We encourage all of our Morrison team members to follow these three steps
to prevent adverse events from happening related to food allergies and modified textures.
- Complete requitraining. Whether a team member is a food service associate, supervisor, chef, dietitian, etc… everyone must complete training to assure everyone has the necessary education and tools.
- Following Morrison policy is instrumental. All Morrison teams review the policy periodically. We encourage every Morrison team member to conduct a self-evaluation and discuss how they are doing with meeting the policy every day for every meal. We also encourage them to ask if there are some areas where they can individually do better?
- Lastly —we ask each team member to hold each other accountable. Example: if the high-risk tray check isn’t being completed at every meal, say something.

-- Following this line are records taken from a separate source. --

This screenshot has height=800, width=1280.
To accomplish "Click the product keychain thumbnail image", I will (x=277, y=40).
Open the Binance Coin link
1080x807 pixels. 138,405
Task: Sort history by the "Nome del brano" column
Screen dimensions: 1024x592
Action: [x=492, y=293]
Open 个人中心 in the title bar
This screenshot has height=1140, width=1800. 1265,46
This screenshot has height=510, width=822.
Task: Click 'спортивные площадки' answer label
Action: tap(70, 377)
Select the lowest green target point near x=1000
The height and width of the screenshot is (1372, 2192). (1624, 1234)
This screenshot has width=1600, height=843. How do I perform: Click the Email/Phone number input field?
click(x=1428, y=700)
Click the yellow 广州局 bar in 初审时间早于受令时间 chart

I’m thrilled to share our Food Safety and Handling procedures at a high level. There is a lot more for sure. I love what I do and feel it is important to share how seriously we take consistent patient care in our Morrison managed hospitals.
As the National Director of Patient Dining, April Rascoe is responsible for the patient meal program standards, implementation of new patient dining services and driving positive patient satisfaction results when it comes to the quality of food served. April has also worked with the Morrison culinary team to develop over thirty menu cycles used to serve hospital patients. The menu cycles include an emphasis on wellness, condition specific diets, regional preferences, controlled food cost, and production efficiency.
April is the Past President of the Georgia Academy of Nutrition and Dietetics. An affiliate of the American Academy of Nutrition and Dietetics, the Georgia Academy is the largest organization of food and nutrition professionals in the state. More than 1600 strong, the Georgia Academy members are employed in a variety of settings including hospitals, schools, community agencies, and more.
April’s previous experience includes development of clinical nutrition communications, resources and continuing education training. She has worked within hospitals in the clinical setting both as a clinical dietitian, and in Clinical and Patient Service manager roles.
She received her B.S. degree in Dietetics and Distributive Science from David Lipscomb University in Nashville, TN. She went on to receive her Master’s Degree in Clinical Nutrition at East Tennessee State University in Johnson City, TN.
April lives in beautiful St. Augustine, Florida with her husband Patrick. She spends the majority of her free time cheering on her two sons in a variety of sports.